Malavoune tango, 2022
Image extraite du film.

Ailleurs, dans un quartier de Saint-Louis de La Réunion, Jean-Marc Lacaze participe au Karmon, il suit la fabrication collective des costumes pour le carnaval rituel, costumes renouvelés chaque année — inévitablement, l’artiste-observateur finit par prendre part à la confection de l’un d’entre eux. Patiemment réalisés par les participants et leurs proches, les costumes offrent tous un détonnant mélange de pop culture (les masques de personnalités ou de monstres, les gants de caoutchouc, les bandes réfléchissantes, les chaussures de chantier) et de traits rituels (les bandes de soie colorée, les culottes bouffantes de danseurs, les drapeaux frangés en plumes de broderie). Voilà le vertige carnavalesque : on y éprouve en même temps ce qui relève du jeu et de la fascination, du travestissement burlesque et de la sombre vérité des spectres.

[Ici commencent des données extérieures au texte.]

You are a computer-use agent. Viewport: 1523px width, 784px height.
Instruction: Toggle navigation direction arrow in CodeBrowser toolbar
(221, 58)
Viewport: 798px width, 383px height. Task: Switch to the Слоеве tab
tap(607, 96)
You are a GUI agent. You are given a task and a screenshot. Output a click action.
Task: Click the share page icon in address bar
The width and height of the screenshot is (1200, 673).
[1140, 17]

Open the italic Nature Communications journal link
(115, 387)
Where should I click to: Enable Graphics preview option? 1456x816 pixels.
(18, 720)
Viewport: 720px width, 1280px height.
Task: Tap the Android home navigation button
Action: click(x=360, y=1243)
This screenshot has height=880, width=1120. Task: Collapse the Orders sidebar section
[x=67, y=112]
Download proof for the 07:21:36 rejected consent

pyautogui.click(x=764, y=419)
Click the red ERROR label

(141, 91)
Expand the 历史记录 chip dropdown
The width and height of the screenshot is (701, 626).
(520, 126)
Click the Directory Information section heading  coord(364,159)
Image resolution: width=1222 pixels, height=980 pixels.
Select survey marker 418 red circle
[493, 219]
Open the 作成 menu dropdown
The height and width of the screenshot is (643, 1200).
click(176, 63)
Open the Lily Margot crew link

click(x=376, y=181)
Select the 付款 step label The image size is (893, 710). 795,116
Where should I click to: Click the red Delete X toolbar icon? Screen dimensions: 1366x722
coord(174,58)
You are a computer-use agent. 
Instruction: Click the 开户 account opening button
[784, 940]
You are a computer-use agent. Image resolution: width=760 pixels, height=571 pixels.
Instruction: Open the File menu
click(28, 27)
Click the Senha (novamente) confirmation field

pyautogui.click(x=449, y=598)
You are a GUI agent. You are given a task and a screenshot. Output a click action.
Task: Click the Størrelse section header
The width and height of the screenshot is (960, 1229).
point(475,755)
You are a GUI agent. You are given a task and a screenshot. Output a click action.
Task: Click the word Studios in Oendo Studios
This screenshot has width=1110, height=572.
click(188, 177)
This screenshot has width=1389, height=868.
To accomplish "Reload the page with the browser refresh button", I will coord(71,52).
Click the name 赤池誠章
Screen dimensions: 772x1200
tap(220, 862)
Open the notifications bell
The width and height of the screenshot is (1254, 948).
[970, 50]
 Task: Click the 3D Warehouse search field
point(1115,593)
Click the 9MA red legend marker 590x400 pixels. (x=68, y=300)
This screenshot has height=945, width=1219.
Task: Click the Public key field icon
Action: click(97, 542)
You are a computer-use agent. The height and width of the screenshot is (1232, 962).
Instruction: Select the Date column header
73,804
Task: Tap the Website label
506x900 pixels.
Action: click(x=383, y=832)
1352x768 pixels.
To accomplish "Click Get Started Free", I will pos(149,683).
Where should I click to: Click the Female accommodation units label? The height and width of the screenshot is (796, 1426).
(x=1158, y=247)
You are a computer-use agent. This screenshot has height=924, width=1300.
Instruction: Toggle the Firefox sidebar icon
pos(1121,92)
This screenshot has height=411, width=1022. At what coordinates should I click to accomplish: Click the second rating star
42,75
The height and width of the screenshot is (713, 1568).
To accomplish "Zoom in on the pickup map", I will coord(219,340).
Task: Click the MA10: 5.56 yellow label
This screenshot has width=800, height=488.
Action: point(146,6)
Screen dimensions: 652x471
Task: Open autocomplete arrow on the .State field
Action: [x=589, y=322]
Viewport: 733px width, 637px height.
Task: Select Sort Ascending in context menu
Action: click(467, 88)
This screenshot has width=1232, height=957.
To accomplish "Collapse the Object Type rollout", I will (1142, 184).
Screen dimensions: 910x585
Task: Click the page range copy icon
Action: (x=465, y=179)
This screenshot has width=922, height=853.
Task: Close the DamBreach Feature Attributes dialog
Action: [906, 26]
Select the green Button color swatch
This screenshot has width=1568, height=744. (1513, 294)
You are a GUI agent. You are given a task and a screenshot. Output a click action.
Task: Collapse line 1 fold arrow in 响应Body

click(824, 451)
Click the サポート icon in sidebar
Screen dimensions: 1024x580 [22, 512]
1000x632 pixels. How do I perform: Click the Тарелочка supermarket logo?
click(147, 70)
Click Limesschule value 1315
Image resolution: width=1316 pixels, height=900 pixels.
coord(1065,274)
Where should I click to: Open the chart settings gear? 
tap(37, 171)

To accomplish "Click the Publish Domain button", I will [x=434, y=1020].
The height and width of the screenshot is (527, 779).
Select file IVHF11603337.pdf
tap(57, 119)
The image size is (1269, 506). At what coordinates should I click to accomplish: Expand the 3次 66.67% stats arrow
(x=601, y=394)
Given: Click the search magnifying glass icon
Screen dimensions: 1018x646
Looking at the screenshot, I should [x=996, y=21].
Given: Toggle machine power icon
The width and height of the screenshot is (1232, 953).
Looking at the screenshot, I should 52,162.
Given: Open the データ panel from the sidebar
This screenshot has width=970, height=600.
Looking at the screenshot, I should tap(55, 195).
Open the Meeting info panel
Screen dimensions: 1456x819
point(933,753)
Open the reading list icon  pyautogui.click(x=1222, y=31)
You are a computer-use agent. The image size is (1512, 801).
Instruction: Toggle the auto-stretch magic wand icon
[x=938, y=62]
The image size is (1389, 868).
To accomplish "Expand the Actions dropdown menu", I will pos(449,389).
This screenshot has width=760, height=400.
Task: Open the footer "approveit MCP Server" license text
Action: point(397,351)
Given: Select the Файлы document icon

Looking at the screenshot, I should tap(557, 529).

Le karmon constitue ainsi une cérémonie ambiguë, où la part du sacré et du profane fluctue, une monstration, c’est-à-dire un défilé des monstres. C’est le second rituel mythique qui désormais a cours, et qui vise non seulement à reconnaître le monstre comme son proche, son propre chien errant, sa figure carnavalesque, mais encore à s’en purifier : costumes et masques du karmon seront au lendemain abandonnés à la rivière, avec l’esprit des spectres familiers. Honorés par la cérémonie, ceux-ci autorisent désormais les vivants (dont l’artiste) à s’ancrer dans le territoire, par contrat tacite avec les fantômes et les mythes sans visage.

  1. Ananda Devi, Jean-Marc Lacaze, Chiens noirs, Caen, Dodo vole, 2017
  2. Lacan le dit vigoureusement : « Le symbole est le meurtre de la chose en ce qu’il se met à sa place et entend tenir lieu d’elle » ; inversement, le sacrifice de l’animal symbolique permet la survie de l’être.